-------- ARTICLE --------
Avouons-le : jusque-là, il n’a pas été trop difficile pour Suzuki et Honda d’imposer leurs montures comme des valeurs sûres de la route, la concurrence japonaise n’ayant à leur opposer que des machines peu adaptées à l’exercice. De fait, entre une Fazer orientée sport, dotée d’un bloc 100 ch avec ses pots sous la selle, et une ER-6f, simple roadster affublé d’un carénage aussi lourd esthétiquement que peu protecteur, il était grand temps pour ces deux firmes de renvoyer leurs ingénieurs à leurs études...
Chez Yamaha, on a donc décidé de partir d’une feuille blanche pour concevoir une machine totalement nouvelle et, surtout, conçue dès le départ comme une routière et non comme un roadster « adapté » à la route. Démarche un peu différente pour Kawasaki, qui profite d’une petite refonte de son best-seller, l’ER-6, pour proposer une version f au carénage intégral totalement inédit.
Les présentations faites, rentrons dans le vif du sujet...
Couleurs acidulées, lignes tendues et modernes, la Yam’ et la Kawa ont, d’entrée de jeu, les faveurs de Sébastien et de François, lecteurs conviés sur ce roulage. Ils n’ont d’yeux que pour elles, en dépit de leur culture motocycliste respective. Seb, la trentaine, roule sur une GSX-R 1100 des grandes années (les fameuses « air-huile »), limite légale...
En images
Prise en main : L’insolence de la jeunesse.
La cinquantaine dynamique, François ne jure que par la marque qui colle à son « rang » : BMW. Diversion et ER-6f réussissent donc leur coup question style, un bon point pour une future carrière commerciale... Et un vrai coup dur pour les deux autres, à peine remarquées par nos invités ! Entre la Bandit S et la CBF 600 S, c’est « Bonjour tristesse »... Et les commentaires acerbes fusent : « C’est quoi cet échappement sur la Bandit ? Un gazogène ? » Pas de jalouses, la Honda a aussi droit à son coup de griffe : « Noire, triste, banale, quand on voit la beauté de la dernière CBR 1000 RR, on se demande si la CBF est une Honda... » (sic).
Une fois de plus, l’adage qui prétend que style et fonctionnalité marchent rarement main dans la main se confirme...
À l’heure d’arrimer les bagages, ceux qui se sont jetés sur la Div’ et l’ER-6, hypnotisés par les sirènes de la nouveauté, en sont pour leurs frais... Votre serviteur en tête, qui se demande comment embarquer son barda sur cette Diversion qui lui faisait les yeux doux depuis le matin. Selle plate, poignées passager mal foutues (impossible de passer le crochet d’un tendeur), pas d’ergot d’arrimage, des platines repose-pieds « pleines »... La misère ! Et pour une machine à vocation routière, un très mauvais point ! François n’est guère mieux loti. Aimanté par l’ER-6, il rencontre lui aussi des soucis de logistique... En cause, une selle passager fuyante (risque que le bagage glisse lentement) et des poignées passager « ouvertes » (impossible d’y arrimer des tendeurs). Pour comble, c’est la seule à ne pas avoir de béquille centrale, et il doit charger de biais : pas cool. Heureusement, deux ergots salvateurs sous la coque et des platines repose-pieds pratiques (en tubes ajourés) lui sauvent la mise, mais il s’en fallait de peu qu’il ne pleure sa BMW et ses aspects pratiques... Sébastien et Stephen (notre photographe) ont, à coup sûr, tiré les bons numéros.
-------- DONNÉES EXTRAITES --------
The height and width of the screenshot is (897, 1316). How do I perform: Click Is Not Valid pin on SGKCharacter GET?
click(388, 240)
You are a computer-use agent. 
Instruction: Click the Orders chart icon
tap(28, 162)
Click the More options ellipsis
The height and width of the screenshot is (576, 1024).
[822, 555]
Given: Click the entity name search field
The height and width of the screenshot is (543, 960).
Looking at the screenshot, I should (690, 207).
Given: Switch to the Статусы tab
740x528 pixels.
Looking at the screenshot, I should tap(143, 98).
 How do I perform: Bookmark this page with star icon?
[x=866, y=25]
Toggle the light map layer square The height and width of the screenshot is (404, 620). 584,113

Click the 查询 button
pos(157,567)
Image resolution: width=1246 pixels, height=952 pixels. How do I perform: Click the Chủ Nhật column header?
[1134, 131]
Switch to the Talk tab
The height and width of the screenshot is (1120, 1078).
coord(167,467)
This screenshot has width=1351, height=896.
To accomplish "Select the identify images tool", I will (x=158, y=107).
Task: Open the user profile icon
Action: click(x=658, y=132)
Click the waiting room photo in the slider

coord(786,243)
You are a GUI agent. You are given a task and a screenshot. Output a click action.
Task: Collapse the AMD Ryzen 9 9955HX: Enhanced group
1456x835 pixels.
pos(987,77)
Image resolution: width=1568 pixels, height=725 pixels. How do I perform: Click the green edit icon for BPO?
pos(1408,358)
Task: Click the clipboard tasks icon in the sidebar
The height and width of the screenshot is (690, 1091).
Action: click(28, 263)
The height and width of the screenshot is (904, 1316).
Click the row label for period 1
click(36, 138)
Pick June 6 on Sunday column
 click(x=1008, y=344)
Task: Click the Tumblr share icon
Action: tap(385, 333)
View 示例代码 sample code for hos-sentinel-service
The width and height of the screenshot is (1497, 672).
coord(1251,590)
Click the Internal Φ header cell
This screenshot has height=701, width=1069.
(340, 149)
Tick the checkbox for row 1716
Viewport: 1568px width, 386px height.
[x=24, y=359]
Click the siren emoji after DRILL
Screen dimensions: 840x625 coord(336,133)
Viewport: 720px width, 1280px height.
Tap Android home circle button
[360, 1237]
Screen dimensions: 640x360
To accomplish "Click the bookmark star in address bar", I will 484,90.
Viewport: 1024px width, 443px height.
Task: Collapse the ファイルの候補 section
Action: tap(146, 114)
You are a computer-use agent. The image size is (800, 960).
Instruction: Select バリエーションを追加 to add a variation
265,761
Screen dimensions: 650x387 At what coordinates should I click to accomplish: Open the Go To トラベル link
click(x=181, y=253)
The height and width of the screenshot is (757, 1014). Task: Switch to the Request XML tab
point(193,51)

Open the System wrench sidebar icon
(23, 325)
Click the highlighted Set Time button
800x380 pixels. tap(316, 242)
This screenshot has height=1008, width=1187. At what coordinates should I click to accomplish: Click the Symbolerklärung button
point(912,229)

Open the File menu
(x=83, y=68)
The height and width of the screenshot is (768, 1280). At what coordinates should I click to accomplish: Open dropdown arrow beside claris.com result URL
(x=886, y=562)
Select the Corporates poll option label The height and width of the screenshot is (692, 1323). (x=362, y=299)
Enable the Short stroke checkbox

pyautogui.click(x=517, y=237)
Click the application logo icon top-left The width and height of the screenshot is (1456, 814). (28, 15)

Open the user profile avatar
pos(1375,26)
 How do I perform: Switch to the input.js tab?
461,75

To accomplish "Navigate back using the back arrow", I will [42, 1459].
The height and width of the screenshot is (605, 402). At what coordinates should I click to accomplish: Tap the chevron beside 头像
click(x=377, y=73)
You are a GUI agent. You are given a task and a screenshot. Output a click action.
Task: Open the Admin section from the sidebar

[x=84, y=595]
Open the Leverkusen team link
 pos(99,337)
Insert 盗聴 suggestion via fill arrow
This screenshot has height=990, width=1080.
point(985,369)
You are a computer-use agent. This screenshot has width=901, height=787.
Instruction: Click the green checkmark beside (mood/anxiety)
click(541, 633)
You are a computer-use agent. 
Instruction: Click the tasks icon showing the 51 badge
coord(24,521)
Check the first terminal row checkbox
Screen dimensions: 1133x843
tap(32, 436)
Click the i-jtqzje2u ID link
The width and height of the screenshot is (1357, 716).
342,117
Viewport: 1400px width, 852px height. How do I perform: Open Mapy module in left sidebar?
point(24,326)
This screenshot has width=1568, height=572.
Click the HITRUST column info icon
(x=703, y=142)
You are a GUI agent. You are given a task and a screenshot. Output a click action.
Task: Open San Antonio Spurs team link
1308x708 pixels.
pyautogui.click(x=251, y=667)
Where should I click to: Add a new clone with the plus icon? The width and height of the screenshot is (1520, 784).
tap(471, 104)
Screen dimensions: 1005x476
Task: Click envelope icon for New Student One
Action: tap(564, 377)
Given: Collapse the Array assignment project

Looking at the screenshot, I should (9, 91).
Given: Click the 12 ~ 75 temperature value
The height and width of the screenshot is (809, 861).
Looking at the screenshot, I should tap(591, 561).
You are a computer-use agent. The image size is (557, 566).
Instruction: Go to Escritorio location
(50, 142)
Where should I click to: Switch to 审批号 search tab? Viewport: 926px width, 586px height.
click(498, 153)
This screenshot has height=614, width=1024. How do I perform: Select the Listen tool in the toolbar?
--------
## CONSIGNES
1. D'après l'article sur les routières, quelle moto est la seule à ne pas avoir de béquille centrale ?
2. Citez toutes les marques de motos mentionnées dans l'article sur les routières.
3. Reprenez l'article sur les routières à la suite de sa dernière phrase.
Ce matériau est indépendant de l'article sur les routières.

## RÉPONSES
1. L'ER-6f de Kawasaki.

2. Suzuki, Honda, Yamaha, Kawasaki, BMW

3.
Le premier n’a aucune peine à charger la Bandit, équipée d’une poignée passager transversale (pratique pour caler son sac), munie d’ergots et de platines repose-pieds ajoutées « exprès » pour accueillir les tendeurs (miam...). Mais la palme du chargement revient sans conteste à la Honda, qui accueille sans souci le matos photo de Steph’. Une selle large, des ergots moulés sous les poignées passager, deux autres montés sur l’avant de la selle passager et, pour finir, un ergot supplémentaire sur l’attache-silencieux avec une lumière de l’autre côté (à condition d’ôter le cache-bouchon en caoutchouc). Ce « trou » sur la platine gauche s’explique par le fait que les CBF 600 et 1000 partagent les mêmes platines (sur la 1000, le trou reçoit la grosse fixation de l’échappement gauche). Dernier détail, les quatre motos disposent d’un réservoir en acier, capable de recevoir une sacoche magnétique, bien.
Les atouts de la maturité. Bagages arrimés, commandes et rétros réglés, réservoirs pleins, nous mettons cap sur la Bourgogne, terre d’asile de notre essai. Passons rapidement (pour une fois) sur le chapitre ville, où toutes nos motos s’en tirent avec honneur, pour se pencher sur les réelles aptitudes routières de ces machines.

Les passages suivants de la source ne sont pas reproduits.